Advisor: Krishnendu Roy, Ph.D. (Georgia Institute of Technology, Emory University)
Robert Guldberg, Ph.D. (Georgia Institute of Technology)
Hang Lu, Ph.D. (Georgia Institute of Technology)
Valeria Milam, Ph.D. (Georgia Institute of Technology)
Johnna Temenoff, Ph.D. (Georgia Institute of Technology, Emory University)
3D Material Cytometry (3DMaC): High-throughput, high replicate Screening of Materials using flow cytometry
Biomaterials have become a common feature in everyday life ranging from disposable daily contact lenses to implanted devices engineered to outlast the patient. There is a great deal of unrealized commercial potential for biomaterials systems and ample interest in determining optimal biomaterials for applications such as tissue engineering and detection of biological analytes. Unlike past challenges in polymer selection, candidate biomaterials need to be tested while also accounting for the complexity of living cells and the variability in biological systems. These challenges can be partially addressed by analyzing a large number of biomaterials in a high-throughput manner with high replicate number; however, such methods are lacking.
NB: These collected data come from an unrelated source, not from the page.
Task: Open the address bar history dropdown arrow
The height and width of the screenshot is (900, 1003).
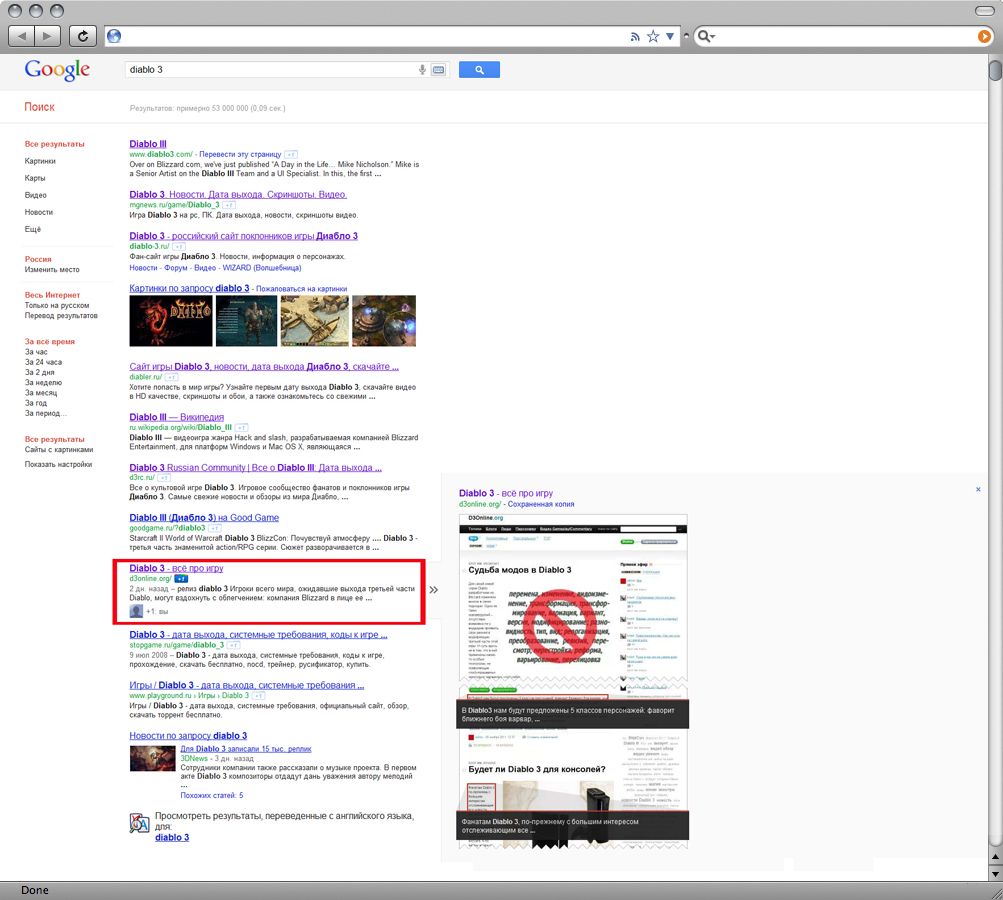Action: tap(670, 37)
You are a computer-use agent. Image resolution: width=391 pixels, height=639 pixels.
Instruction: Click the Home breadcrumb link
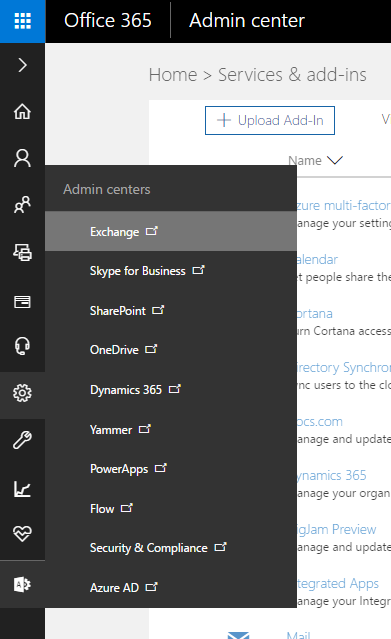pos(173,75)
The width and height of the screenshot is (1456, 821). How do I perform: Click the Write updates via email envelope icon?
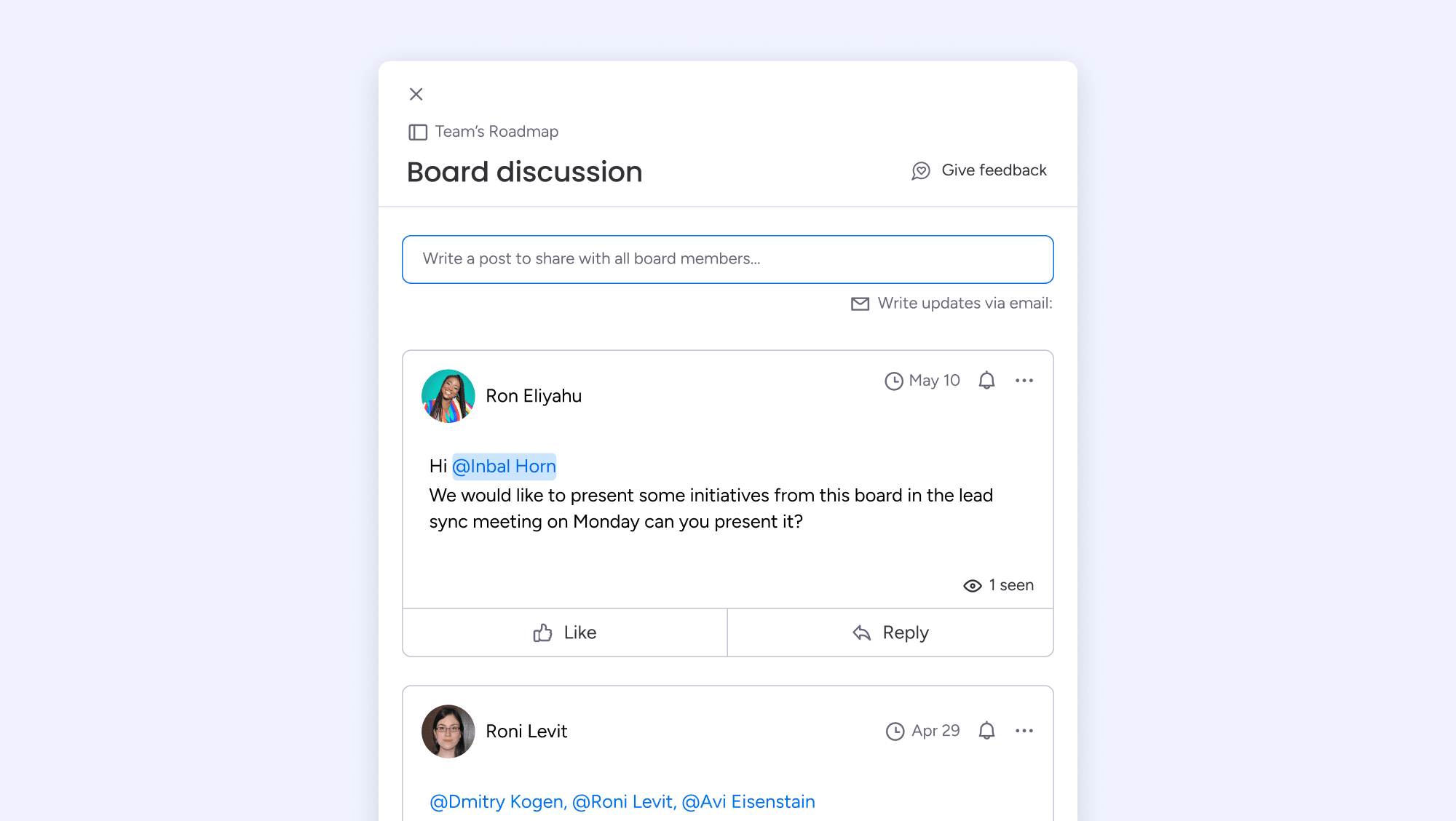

This thesis shows how flow cytometry can be adapted to the study of biomaterials. Flow cytometry allows for the automated collection of a large number of unique events in a short time period and is already widely used for cell analyses. Here, biomaterial, specifically hydrogel, constructs are fabricated and a combination of shape-, size-, and fluorescence-barcoding (SSF) enables high-throughput, high replicate, highly multiplexed analyses using imaging flow cytometry. This dissertation illustrates how this new method, 3D Material Cytometry (3DMaC), can be applied to tissue engineering and analyte detection, and discusses how the method can be extended to additional biomaterial studies.